Stel je kandidaat voor de dag van de maker 2023
31 mei 2023
do 09 sep 2021
Jane Stuhlmacher
De eerste keer dat ik muziek hoorde van Debussy stond ik in een rode keuken in Amsterdam. Ik was veertien jaar oud en mijn eerste vriendje had de plaat van zijn vader op de speler gelegd en was naast me komen zitten aan de eettafel. ‘Volgens mij gaat het over de maan’, zei hij. Ik was verliefd en kon me op dat moment geen tonen voorstellen die mijn gevoelens beter vertaalden dan die van Clair de Lune.
Op het podium in DE SINGEL danst Lisbeth Gruwez op Debussy. De noten die pianiste Claire Chevallier uit de vleugel tovert, tillen de voeten en de armen van Lisbeth op en laten haar over het podium bewegen. Haar lichaam vertaalt de muziek, zoals de muziek dat zoveel jaren terug voor mijn gevoelens deed. Terwijl zij zoeken naar de ruimte tussen de noten, begeef ik mij tijdens het kijken naar het stuk langzaam en onbedoeld naar een andere ruimte.

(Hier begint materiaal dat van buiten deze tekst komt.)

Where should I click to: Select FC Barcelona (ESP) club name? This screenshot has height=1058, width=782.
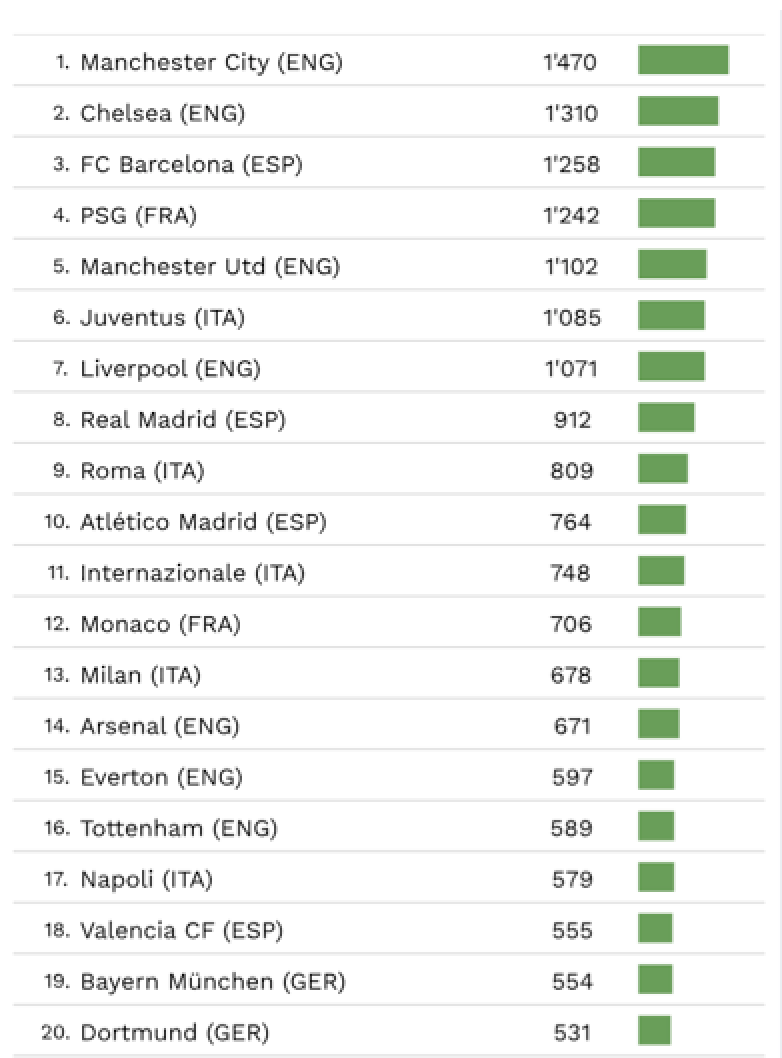click(x=191, y=164)
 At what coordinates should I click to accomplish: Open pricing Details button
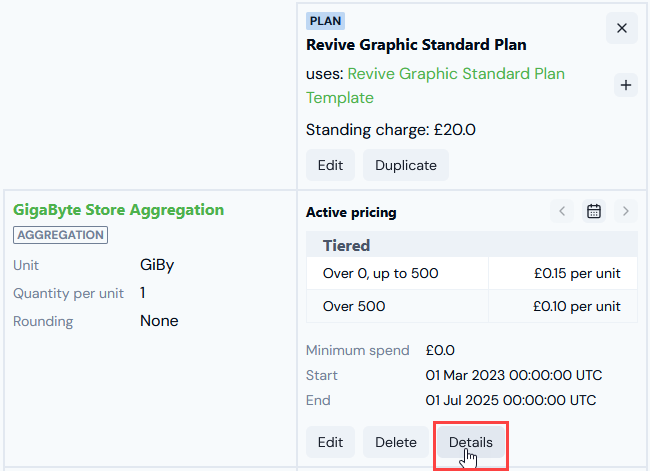click(x=471, y=442)
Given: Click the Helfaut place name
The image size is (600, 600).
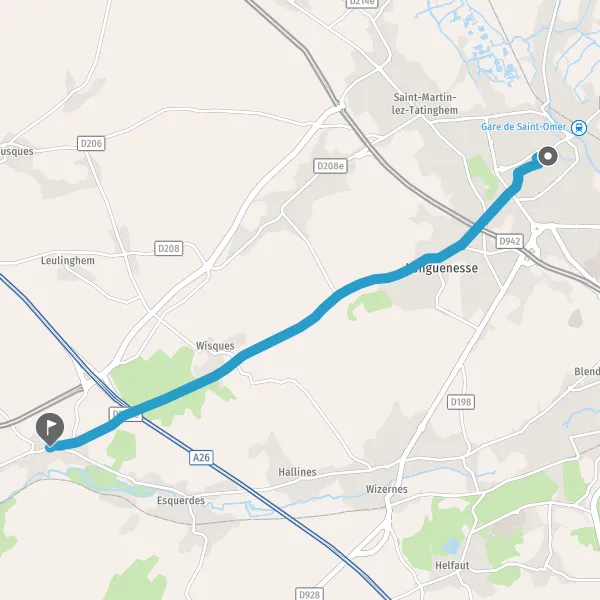Looking at the screenshot, I should 452,565.
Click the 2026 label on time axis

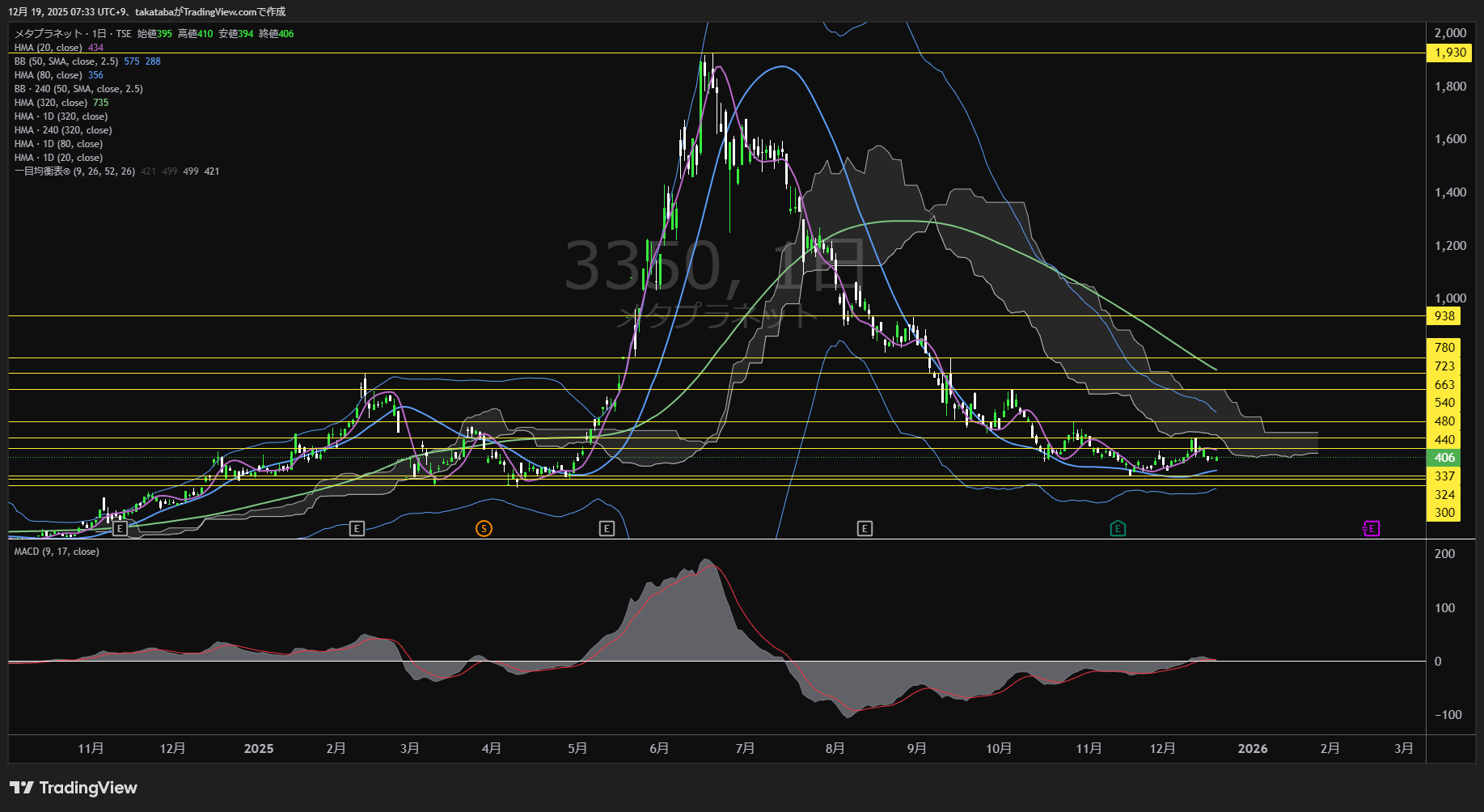pyautogui.click(x=1253, y=749)
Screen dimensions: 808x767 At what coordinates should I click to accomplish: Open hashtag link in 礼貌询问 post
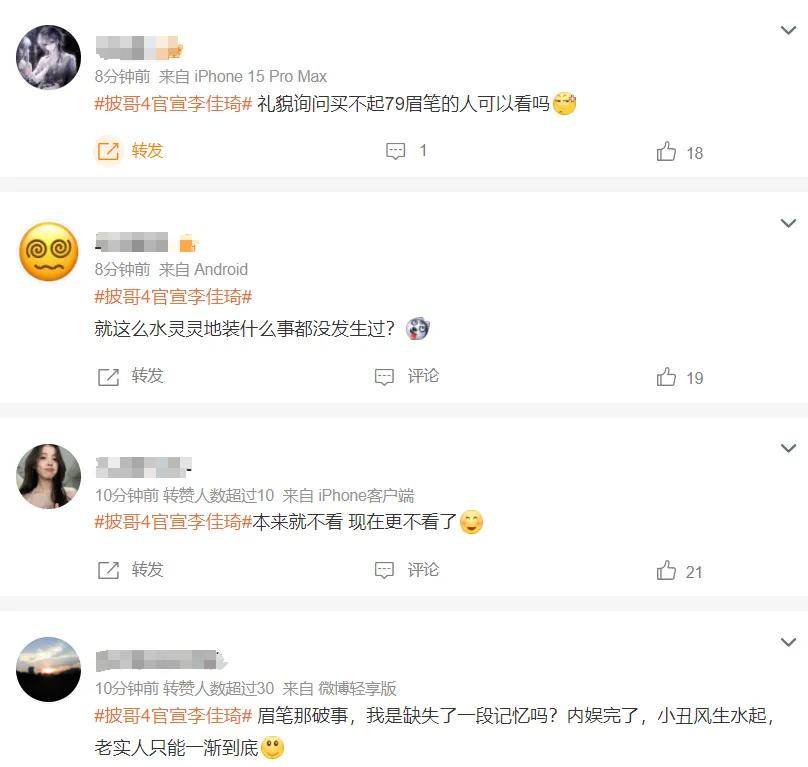pos(173,104)
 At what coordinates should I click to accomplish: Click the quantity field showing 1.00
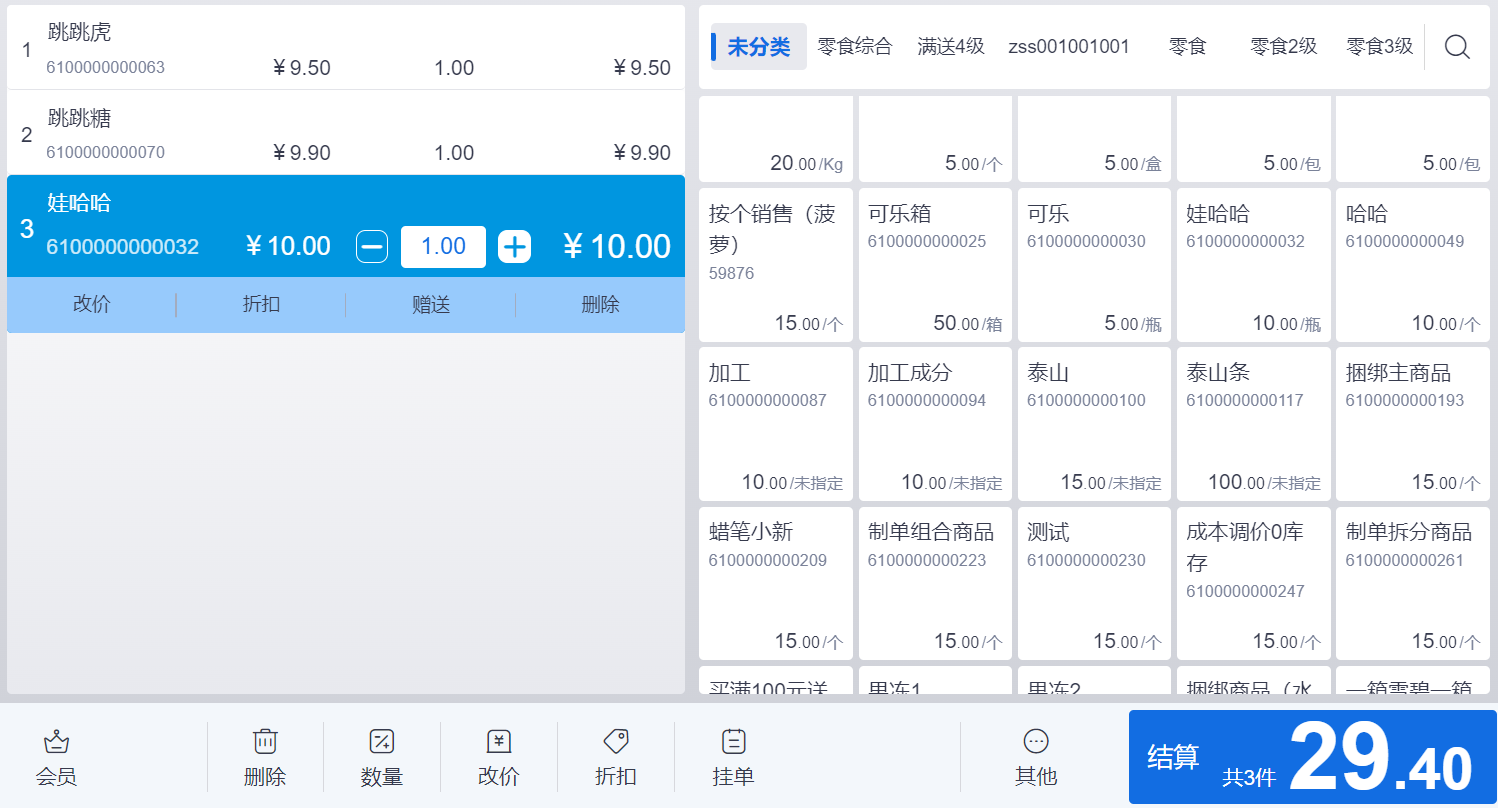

Ik sluit mijn ogen en ben jong en terug in die keuken. Mijn eerste lief zit weer naast me, en voor ik het weet, pakt hij mijn hand vast en vraagt hij me ten dans. Wat moeilijk en verlegen sta ik op en leg ik mijn armen één voor één op zijn schouders. We bewegen nauwelijks, maar noemen het toch dansen. Als het stuk een hoogtepunt bereikt en de noten met elkaar versmelten alsof ze afzonderlijk niet meer kunnen bestaan, kijkt hij me aan en geeft hij me een kus. Het is een avond in 2013 en of de maan echt schijnt, weet ik niet, maar zo heb ik het wel onthouden.
Als ik mijn ogen en mijn oren weer open, is Lisbeth weer degene die danst. De oude stoffige platenspeler is een glanzende vleugel en het is niet mijn eerste liefde die hem doet spelen, maar het zijn de handen van Claire. Volgens mij gaat het over een tuin in de regen. Het is avond, 2021, en er is een nieuwe maan vannacht. Door het donker zie je hem niet, maar Debussy laat wel vaker dingen verschijnen.